Given the records below, pull every line with the word "computer" into the answer.
SUPPLIED MATERIAL Block Start
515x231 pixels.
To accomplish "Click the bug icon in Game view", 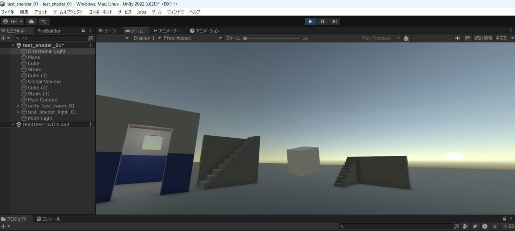I will tap(406, 38).
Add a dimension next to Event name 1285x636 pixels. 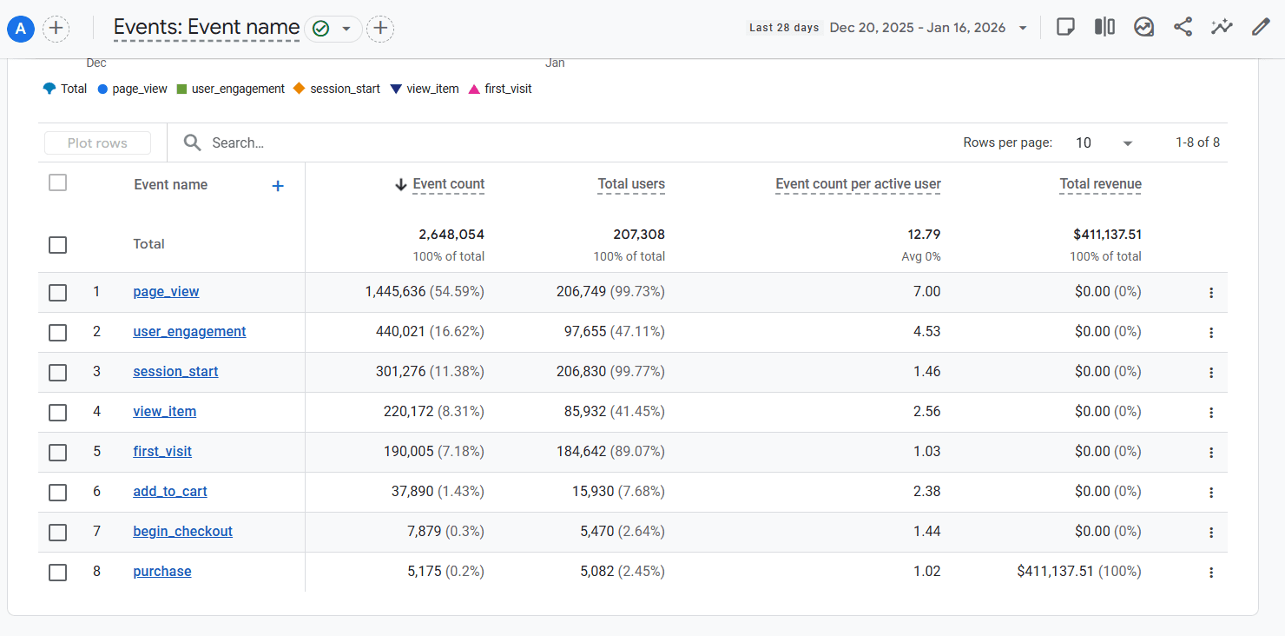pos(278,185)
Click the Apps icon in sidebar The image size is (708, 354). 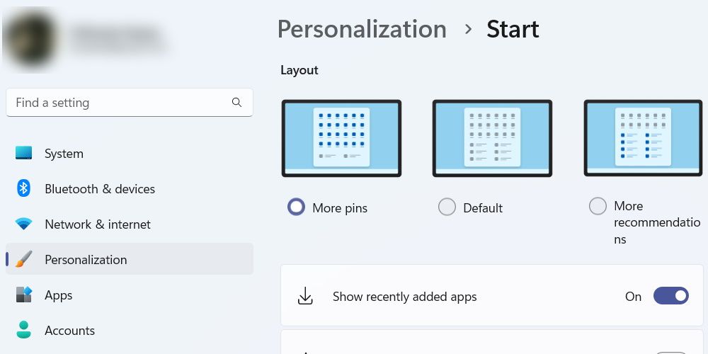point(23,295)
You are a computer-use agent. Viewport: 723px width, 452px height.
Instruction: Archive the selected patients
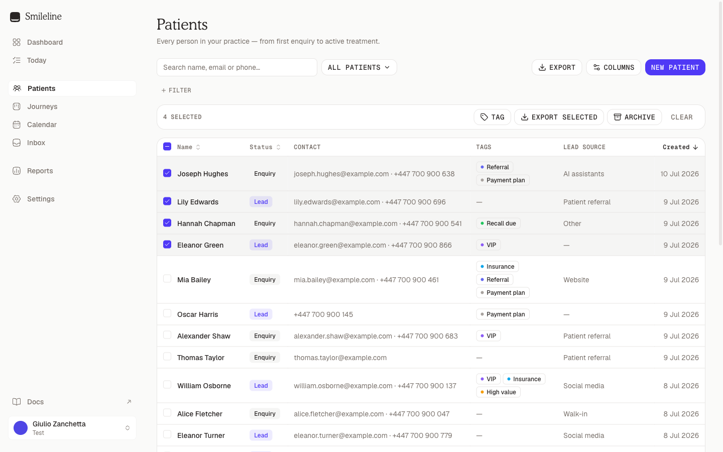coord(635,117)
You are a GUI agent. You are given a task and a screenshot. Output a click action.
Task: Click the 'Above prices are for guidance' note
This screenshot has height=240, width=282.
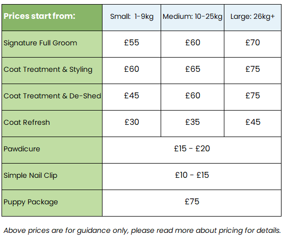[x=142, y=230]
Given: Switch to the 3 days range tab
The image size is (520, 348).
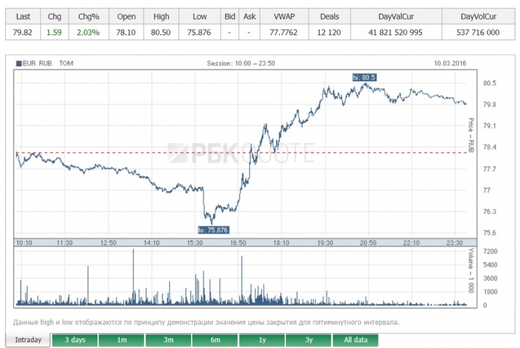Looking at the screenshot, I should tap(74, 340).
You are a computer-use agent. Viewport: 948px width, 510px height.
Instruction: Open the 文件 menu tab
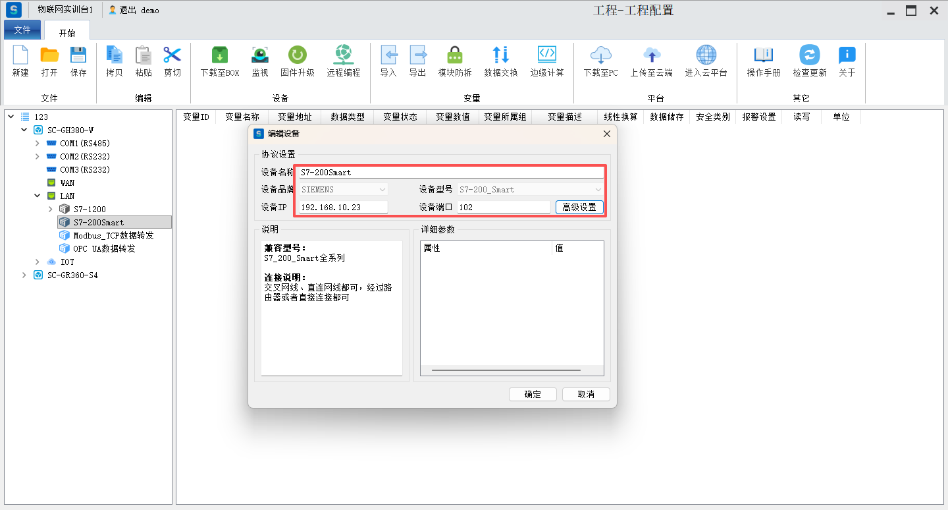pyautogui.click(x=22, y=30)
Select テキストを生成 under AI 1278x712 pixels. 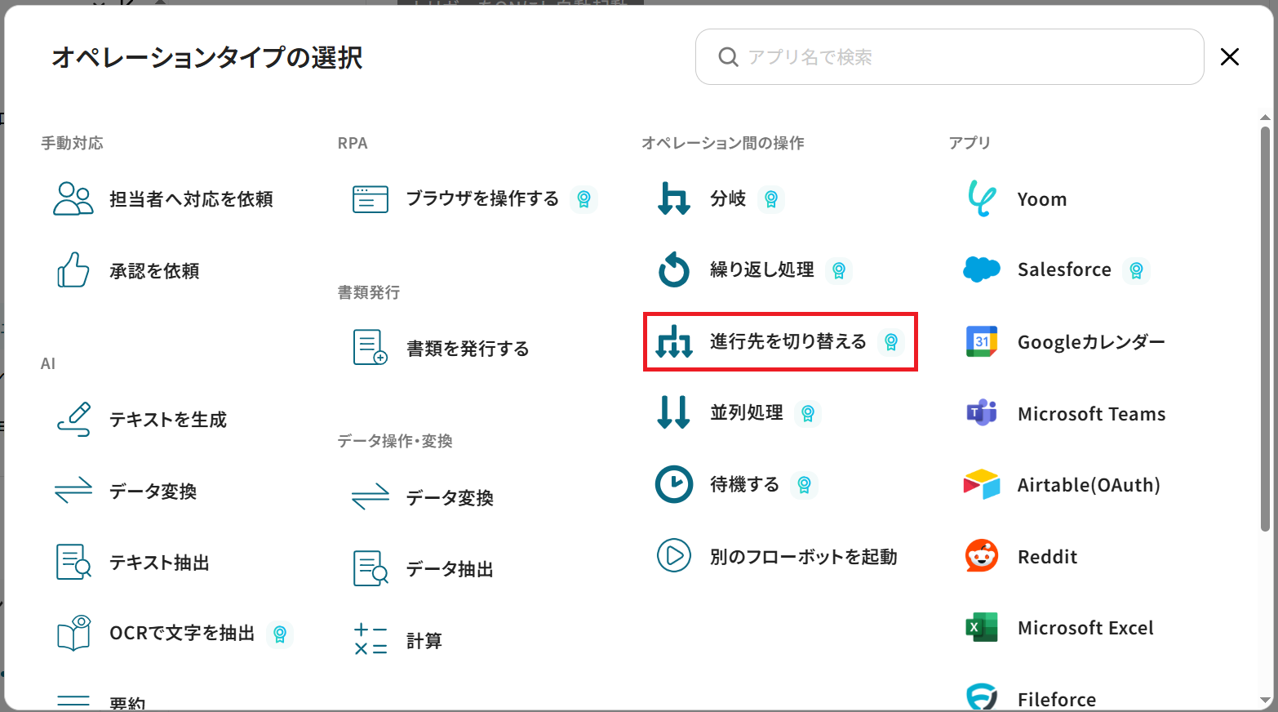point(168,420)
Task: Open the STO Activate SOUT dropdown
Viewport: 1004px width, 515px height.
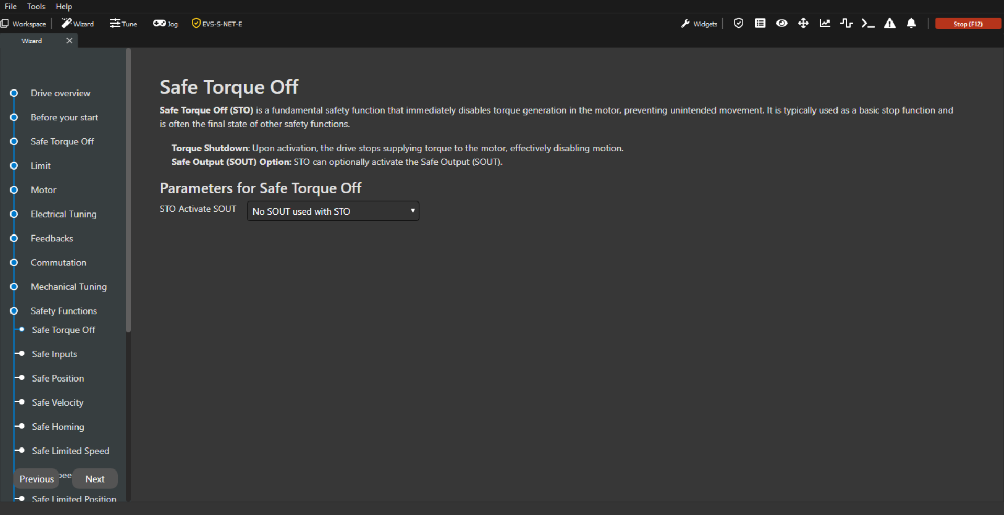Action: click(333, 211)
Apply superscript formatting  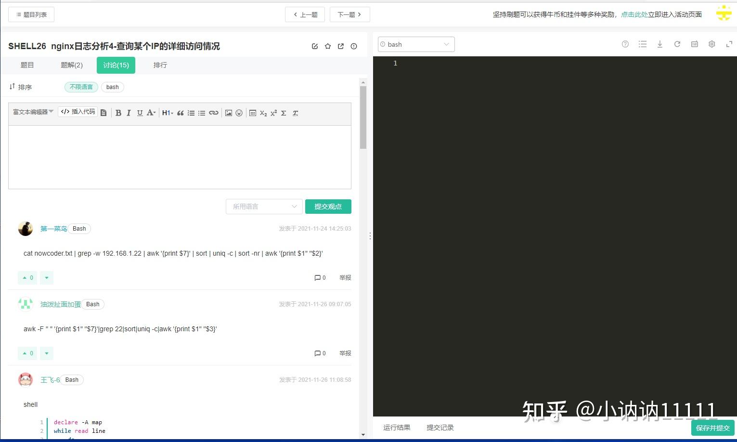[x=273, y=112]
SUPPLIED MATERIAL Block End
_SOLUTION_:
You are a computer-use agent. Viewport: 723px width, 452px height.
You are a computer-use agent. Viewport: 948px width, 510px height.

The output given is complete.